For policy makers at the Fed and the ECB, the threat of a wage and price spiral seems lower, while they are also counting on memories of a long period of very low inflation to anchor household expectations of future price rises. That view has recently been questioned by economists, including Fed economist Jeremy Rudd, who argues the evidence simply doesn’t show expectations actually drive inflation.

Rising food and energy prices have also pushed up inflation across much of sub-Saharan Africa. Ethiopia’s central bank in August raised its rate for lending to commercial banks to 16% from 13% and doubled the cash-reserve ratio requirement for commercial banks to 10%.

Rising gasoline prices have been a driver of inflation in the U.S.

Photo: Xinhua/Zuma Press

Inflation in sub-Saharan Africa’s top wheat producer surged to 30% in September, from 26.4% the previous month, as a mix of conflict, blocked trade routes and locust infestations cut food production.

For most parts of Asia, central banks are still cautious about tightening monetary policy too early for fear of undermining weak economic recoveries which weren’t stoked by big official stimuli.

Chinese producers have so far absorbed rising commodity prices, hurting their profitability.

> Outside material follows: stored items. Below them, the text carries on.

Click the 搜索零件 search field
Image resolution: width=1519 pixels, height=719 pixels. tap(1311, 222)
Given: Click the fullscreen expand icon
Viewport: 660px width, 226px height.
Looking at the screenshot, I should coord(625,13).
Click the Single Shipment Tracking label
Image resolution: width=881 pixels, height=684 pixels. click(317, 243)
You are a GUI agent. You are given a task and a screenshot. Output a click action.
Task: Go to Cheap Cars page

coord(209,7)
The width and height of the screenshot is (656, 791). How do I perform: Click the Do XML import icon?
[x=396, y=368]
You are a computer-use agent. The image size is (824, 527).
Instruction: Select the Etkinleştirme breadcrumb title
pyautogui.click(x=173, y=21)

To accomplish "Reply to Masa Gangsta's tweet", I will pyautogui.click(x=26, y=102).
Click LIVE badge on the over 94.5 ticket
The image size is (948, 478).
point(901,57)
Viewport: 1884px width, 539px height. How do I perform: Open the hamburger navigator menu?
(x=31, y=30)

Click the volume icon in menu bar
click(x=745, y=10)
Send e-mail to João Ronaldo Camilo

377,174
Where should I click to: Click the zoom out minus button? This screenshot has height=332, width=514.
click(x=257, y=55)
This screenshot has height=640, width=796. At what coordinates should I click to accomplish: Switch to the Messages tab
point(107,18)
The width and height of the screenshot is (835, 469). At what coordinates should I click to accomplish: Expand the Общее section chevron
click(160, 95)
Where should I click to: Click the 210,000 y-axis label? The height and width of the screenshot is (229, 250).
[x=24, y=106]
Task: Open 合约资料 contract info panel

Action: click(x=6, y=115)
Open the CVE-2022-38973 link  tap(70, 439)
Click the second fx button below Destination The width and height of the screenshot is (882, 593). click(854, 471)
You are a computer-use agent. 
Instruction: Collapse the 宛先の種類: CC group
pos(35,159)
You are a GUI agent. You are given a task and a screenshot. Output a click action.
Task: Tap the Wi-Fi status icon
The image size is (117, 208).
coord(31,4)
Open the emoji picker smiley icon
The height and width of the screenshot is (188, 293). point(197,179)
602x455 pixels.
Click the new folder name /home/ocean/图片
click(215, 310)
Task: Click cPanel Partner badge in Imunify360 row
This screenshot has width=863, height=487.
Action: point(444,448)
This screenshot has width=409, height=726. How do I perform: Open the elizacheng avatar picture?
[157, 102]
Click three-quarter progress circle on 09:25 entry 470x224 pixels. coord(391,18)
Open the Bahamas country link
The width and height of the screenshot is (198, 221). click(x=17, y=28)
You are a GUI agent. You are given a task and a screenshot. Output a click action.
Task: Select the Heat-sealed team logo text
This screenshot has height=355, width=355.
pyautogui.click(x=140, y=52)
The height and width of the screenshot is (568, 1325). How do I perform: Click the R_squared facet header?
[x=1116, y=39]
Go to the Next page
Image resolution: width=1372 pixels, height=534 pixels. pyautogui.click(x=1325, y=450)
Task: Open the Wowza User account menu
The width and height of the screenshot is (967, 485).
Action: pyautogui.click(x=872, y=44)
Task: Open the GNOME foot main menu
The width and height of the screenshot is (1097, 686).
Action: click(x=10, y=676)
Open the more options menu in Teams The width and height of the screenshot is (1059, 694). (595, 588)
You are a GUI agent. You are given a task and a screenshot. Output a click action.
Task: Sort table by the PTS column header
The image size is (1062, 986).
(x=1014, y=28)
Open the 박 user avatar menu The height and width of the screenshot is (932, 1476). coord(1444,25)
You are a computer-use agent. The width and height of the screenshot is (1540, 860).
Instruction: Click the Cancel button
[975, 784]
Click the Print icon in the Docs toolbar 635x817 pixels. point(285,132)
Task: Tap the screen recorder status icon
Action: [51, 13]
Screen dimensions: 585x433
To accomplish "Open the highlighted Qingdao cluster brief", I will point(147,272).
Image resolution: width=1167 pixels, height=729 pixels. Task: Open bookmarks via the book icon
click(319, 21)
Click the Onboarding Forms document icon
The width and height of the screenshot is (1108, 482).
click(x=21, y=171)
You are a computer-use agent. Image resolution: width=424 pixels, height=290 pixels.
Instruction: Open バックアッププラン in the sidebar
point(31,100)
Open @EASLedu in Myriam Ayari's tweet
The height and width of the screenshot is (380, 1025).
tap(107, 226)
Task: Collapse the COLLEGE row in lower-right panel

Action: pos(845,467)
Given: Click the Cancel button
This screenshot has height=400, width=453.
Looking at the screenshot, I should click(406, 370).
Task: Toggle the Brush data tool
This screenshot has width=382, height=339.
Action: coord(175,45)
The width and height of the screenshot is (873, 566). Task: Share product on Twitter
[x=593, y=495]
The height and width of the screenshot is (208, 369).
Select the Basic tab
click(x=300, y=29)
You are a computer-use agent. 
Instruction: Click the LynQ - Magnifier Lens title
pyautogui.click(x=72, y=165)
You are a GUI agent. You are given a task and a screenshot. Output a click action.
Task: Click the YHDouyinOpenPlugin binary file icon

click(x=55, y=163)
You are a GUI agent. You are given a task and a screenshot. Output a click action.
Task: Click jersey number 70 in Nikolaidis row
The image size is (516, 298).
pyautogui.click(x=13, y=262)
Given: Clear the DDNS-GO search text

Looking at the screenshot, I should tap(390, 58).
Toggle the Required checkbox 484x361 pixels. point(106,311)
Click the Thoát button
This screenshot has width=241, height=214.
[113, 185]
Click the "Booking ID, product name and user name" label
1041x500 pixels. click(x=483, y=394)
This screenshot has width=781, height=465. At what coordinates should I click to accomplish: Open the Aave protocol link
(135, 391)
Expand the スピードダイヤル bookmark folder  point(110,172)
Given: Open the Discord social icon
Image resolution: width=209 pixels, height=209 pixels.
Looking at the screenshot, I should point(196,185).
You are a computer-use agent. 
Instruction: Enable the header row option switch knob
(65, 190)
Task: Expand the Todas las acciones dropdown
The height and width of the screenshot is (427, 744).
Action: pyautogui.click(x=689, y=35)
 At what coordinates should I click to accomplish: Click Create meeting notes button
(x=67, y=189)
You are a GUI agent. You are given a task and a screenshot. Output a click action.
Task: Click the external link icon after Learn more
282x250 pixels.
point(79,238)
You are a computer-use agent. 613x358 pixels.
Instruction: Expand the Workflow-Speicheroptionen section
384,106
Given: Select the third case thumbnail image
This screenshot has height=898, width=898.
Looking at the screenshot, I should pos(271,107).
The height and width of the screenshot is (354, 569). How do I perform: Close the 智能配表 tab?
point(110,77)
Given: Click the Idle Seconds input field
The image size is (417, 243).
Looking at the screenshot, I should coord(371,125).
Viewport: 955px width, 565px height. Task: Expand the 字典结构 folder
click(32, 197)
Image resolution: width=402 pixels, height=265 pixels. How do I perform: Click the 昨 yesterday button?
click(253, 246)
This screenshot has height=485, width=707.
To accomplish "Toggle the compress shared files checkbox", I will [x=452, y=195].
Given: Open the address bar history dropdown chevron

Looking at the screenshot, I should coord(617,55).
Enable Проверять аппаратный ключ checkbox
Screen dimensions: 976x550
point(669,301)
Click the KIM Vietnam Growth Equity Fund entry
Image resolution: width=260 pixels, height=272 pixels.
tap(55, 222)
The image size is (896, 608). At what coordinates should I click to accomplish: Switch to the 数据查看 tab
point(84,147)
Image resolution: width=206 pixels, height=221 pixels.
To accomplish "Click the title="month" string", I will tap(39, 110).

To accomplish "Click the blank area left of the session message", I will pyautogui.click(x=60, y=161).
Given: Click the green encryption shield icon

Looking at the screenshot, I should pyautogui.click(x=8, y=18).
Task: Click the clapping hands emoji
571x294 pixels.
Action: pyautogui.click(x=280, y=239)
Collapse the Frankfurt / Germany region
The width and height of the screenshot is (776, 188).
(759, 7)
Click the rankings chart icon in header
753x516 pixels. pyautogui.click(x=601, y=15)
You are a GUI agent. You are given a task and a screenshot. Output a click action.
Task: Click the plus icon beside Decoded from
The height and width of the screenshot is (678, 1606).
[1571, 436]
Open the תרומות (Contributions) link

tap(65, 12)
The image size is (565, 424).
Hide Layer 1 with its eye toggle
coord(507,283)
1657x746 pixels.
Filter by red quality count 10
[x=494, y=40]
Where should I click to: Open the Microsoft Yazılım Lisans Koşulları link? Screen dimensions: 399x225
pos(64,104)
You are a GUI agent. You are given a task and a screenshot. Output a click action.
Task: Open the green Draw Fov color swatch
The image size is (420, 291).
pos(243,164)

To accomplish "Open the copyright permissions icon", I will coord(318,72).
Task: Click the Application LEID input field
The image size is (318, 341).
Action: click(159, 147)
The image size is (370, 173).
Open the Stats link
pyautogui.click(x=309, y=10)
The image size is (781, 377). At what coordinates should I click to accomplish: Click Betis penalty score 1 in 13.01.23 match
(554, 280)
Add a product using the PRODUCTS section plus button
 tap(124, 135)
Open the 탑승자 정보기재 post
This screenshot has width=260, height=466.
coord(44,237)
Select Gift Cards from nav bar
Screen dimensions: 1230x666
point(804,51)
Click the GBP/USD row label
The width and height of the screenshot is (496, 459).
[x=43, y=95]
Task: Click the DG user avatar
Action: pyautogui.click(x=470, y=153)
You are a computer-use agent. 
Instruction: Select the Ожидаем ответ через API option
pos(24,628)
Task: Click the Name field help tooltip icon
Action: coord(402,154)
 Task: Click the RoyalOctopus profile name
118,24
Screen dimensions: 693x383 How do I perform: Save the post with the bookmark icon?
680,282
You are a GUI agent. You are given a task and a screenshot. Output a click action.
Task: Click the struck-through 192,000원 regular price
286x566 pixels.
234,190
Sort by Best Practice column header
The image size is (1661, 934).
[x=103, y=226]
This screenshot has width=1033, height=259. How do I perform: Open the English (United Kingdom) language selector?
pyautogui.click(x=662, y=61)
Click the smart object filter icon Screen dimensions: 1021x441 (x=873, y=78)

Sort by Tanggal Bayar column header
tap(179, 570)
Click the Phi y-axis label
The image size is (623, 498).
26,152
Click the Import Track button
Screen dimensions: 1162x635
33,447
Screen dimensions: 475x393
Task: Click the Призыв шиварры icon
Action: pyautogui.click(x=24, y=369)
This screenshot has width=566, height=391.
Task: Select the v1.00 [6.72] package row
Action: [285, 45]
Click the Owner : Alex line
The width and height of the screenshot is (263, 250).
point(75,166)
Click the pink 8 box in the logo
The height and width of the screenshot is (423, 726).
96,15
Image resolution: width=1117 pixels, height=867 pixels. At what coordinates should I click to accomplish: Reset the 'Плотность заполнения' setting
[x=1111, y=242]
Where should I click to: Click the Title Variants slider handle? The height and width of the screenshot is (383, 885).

China’s factory-gate inflation surged 10.7% in September, the most in nearly 25 years, in large part due to higher coal prices. The country’s consumer inflation rose 0.7%, far below the official target of around 3%.

Speaking at the G-20 forum on Wednesday, China’s central bank governor, Yi Gang, said the country’s inflation is generally “mild.”

In Turkey, President Recep Tayyip Erdogan this week fired three top central-bank officials. He has demanded lower interest rates to encourage economic growth, raising concerns among investors who say rate cuts will add to inflationary pressures. Turkey’s annual inflation rose to 19.58% in September, its highest level in 2½ years, according to the country’s official statistics agency.

Elsewhere, governments are resorting to measures that were common during the 1970s, but have since been set aside in most countries. On Wednesday, Argentina’s interior commerce secretary, Roberto Feletti, announced a 90-day price freeze on 1,247 goods in stores amid concerns about rising food prices.

“We need to stop food prices from eroding salaries,” he said.